DESCRIPTION (provided by applicant): The Selective Estrogen Receptor Modulator (SERM), tamoxifen remains the endocrine therapy of choice in the treatment of all stages of hormone-dependent breast cancer, and recently completed large-scale clinical trials have validated tamoxifen as a breast cancer chemopreventive agent. Several studies have raised concern over the safety of chronic treatment with SERMs, in particular with respect to induction of endometrial cancer. Alternative SERMs including raloxifene, may not be genotoxic possibly because of different routes of metabolism which could lead to a decrease in amount and/or type of ultimate carcinogen(s). Raloxifene is being compared to tamoxifen in a large chemoprevention trial, is in clinical use in osteoporosis and in clinical trials to examine efficacy in prevention of cardiovascular disease. The cardiovascular activity of SERMs is mediated through elevation of cellular nitric oxide (NO). The central hypothesis of this proposal is that the demonstrated elevation of tissue NO levels by SERMs in various tissues is intrinsically linked with their cytoprotective, cytotoxic and carcinogenic properties. SERM-induced elevation of NO in tissue under oxidative stress will generate RNOS and peroxynitrite, a known tumor promoter. RNOS and peroxynitrite are capable of oxidation and nitration of various biomolecules, and of SERMs themselves. SERM metabolites have the capacity to covalently modify biomolecules, including DNA and the estrogen receptor (ER), in addition to generating superoxide, contributing to oxidative stress through depletion of cellular reducing equivalents, and leading to protein S-nitrosylation.

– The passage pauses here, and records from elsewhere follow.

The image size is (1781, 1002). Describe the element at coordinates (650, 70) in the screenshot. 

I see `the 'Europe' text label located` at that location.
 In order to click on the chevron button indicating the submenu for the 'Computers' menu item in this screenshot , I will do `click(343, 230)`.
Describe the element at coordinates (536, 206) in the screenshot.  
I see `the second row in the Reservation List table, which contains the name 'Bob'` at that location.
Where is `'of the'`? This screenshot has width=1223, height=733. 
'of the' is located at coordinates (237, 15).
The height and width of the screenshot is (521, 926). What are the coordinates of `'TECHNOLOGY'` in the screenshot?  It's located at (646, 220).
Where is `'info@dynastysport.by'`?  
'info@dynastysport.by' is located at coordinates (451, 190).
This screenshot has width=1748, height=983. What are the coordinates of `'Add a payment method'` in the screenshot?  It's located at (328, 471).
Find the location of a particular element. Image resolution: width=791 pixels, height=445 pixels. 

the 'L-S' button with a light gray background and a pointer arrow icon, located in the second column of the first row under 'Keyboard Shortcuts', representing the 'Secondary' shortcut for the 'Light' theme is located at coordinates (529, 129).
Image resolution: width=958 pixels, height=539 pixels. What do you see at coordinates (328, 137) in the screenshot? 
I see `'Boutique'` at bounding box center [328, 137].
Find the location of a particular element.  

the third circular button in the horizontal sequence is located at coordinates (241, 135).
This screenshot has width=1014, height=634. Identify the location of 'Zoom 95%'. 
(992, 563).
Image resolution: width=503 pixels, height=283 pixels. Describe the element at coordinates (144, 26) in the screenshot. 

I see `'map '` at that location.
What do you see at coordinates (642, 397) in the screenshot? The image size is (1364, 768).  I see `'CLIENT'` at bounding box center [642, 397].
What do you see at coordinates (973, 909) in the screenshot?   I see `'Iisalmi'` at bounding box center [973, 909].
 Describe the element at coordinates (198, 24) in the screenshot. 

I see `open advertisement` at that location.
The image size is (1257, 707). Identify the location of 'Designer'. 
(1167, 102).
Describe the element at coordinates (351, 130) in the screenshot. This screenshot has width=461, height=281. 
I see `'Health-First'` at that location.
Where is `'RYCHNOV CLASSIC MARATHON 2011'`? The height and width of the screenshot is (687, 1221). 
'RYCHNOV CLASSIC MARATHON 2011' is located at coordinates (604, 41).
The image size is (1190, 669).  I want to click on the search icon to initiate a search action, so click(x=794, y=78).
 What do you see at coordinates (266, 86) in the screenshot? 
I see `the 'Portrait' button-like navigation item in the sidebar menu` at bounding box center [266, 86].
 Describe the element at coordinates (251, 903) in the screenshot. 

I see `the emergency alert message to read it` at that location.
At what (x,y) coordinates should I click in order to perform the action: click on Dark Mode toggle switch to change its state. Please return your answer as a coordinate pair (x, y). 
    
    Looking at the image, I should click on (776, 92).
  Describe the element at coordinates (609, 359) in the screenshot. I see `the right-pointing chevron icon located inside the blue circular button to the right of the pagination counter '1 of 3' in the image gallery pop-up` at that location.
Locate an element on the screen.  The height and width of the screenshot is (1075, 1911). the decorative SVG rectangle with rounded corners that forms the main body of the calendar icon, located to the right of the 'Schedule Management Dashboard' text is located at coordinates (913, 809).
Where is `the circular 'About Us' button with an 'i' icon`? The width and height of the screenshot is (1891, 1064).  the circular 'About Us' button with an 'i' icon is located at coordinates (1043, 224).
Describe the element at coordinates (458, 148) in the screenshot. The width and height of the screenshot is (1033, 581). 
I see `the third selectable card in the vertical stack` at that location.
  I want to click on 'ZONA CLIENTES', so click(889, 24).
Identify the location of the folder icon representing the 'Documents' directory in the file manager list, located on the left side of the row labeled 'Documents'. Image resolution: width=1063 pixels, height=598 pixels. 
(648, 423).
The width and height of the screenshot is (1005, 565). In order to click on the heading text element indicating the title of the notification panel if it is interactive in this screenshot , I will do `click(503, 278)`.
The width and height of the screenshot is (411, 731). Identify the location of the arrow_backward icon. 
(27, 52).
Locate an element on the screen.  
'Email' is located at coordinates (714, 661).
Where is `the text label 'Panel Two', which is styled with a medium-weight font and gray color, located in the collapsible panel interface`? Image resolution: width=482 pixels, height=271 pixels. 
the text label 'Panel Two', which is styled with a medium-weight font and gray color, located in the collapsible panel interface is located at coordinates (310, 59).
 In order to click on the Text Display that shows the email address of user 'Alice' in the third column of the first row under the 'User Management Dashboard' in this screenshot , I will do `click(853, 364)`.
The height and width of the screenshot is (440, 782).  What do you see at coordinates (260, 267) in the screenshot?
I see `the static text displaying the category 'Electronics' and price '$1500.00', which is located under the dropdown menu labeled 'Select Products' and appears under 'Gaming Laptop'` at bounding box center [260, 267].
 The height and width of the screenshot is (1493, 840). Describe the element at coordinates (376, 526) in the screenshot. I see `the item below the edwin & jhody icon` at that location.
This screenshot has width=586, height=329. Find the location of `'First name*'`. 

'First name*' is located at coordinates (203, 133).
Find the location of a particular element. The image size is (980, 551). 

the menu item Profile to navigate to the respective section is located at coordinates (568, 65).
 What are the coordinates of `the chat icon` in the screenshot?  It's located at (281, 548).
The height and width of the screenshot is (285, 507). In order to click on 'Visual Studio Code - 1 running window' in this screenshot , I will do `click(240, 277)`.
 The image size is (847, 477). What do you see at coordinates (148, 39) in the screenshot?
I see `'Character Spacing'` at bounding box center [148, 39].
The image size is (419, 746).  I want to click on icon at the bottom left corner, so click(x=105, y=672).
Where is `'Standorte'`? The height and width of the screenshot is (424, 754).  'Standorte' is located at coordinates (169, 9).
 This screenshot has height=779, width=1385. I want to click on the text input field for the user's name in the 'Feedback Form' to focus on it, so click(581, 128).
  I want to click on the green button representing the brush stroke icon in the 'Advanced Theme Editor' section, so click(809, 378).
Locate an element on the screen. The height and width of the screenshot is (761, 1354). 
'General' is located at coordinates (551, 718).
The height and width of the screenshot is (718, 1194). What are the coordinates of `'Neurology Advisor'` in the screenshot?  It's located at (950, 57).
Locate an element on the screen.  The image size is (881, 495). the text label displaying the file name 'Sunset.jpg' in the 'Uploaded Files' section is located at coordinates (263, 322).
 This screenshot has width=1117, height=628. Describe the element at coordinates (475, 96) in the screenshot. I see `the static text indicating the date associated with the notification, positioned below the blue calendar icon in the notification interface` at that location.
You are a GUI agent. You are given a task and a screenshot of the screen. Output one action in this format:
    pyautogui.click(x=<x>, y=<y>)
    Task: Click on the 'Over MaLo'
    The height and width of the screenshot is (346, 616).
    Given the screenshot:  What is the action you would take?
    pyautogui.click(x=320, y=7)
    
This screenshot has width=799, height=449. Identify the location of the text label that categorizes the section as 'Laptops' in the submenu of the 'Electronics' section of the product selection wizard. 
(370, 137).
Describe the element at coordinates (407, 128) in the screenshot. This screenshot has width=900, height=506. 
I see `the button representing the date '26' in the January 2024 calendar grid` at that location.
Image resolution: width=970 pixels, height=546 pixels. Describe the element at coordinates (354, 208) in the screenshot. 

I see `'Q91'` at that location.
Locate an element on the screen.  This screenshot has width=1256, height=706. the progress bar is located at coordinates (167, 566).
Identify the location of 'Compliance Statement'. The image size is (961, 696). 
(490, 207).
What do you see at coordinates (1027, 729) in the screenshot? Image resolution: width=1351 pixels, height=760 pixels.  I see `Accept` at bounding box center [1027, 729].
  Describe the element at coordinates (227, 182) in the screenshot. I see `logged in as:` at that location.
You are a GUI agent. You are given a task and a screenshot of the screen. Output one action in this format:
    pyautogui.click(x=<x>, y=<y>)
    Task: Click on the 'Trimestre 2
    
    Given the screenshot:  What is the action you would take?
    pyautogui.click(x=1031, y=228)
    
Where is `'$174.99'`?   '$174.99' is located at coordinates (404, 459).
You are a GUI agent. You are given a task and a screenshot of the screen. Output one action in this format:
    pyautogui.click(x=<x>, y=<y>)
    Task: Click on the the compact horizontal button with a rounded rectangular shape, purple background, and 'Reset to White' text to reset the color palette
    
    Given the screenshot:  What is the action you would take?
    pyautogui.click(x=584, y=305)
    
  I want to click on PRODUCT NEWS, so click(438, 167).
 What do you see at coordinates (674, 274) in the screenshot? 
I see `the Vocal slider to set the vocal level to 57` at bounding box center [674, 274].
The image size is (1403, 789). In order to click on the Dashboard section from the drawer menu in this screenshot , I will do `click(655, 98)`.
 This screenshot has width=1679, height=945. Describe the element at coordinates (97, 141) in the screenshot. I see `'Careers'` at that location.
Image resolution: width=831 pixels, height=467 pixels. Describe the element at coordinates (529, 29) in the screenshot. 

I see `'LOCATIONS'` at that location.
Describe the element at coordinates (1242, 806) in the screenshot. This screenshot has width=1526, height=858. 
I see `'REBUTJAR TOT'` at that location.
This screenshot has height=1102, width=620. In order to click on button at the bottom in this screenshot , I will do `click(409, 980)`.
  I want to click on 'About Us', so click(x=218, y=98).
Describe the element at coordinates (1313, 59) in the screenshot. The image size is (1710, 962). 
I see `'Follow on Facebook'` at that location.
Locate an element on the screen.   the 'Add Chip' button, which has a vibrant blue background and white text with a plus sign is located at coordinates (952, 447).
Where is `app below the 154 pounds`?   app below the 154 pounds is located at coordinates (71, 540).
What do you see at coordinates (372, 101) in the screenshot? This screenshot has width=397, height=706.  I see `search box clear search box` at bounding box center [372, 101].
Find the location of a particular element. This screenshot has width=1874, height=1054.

Specific aims: 1. Assess cytotoxic pathways for SERM/NO interactions in subcellular systems. 2. Assess the cytotoxicity of products from the reactions of NO and peroxynitrite with SERMs and their metabolites in cell lines and assess antagonist/agonist activity of SERMS and their metabolites in cell lines and with purified estrogen receptor. 3. Assess the cytotoxicity and activity of products from SERM/NO interactions in vascular and uterine tissue. The completion of these specific aims will define potential for cyto/genotoxic interactions between SERMs and NO and cellular targets.

描述（由申请人提供）：选择性雌激素受体调节剂（SERM），他莫昔芬仍然是治疗所有阶段的乳腺癌依赖性乳腺癌的内分泌治疗的选择，最近完成的大规模临床试验已经验证了他莫昔芬作为乳腺癌化学预防剂。一些研究已经引起了对SERM长期治疗安全性的关注，特别是在诱导子宫内膜癌方面。包括雷洛昔芬在内的替代SERM可能没有遗传毒性，因为代谢途径不同，可能导致最终致癌物的数量和/或类型减少。雷洛昔芬在一项大型化学预防试验中与他莫昔芬进行了比较，在骨质疏松症的临床应用中，以及在预防心血管疾病的临床试验中检查疗效。SERMs的心血管活性通过升高细胞一氧化氮（NO）来介导。该建议的中心假设是，在各种组织中通过SERM显示的组织NO水平的升高与其细胞保护、细胞毒性和致癌特性内在地相关。在氧化应激下，组织中的SERM诱导的NO升高将产生RNOS和过氧亚硝酸盐，一种已知的肿瘤促进剂。RNOS和过氧亚硝酸盐能够氧化和硝化各种生物分子，以及SERM本身。SERM代谢物具有共价修饰生物分子（包括DNA和雌激素受体（ER））的能力，此外还产生超氧化物，通过消耗细胞还原当量促进氧化应激，并导致蛋白质S-亚硝基化。具体目标：1.评估亚细胞系统中SERM/NO相互作用的细胞毒性途径。2.评估NO和过氧亚硝酸盐与SERM及其代谢物在细胞系中反应的产物的细胞毒性，并评估SERM及其代谢物在细胞系中以及与纯化的雌激素受体的拮抗剂/激动剂活性。3.评估血管和子宫组织中SERM/NO相互作用产物的细胞毒性和活性。这些特定目标的完成将确定SERM与NO和细胞靶点之间的细胞/遗传毒性相互作用的可能性。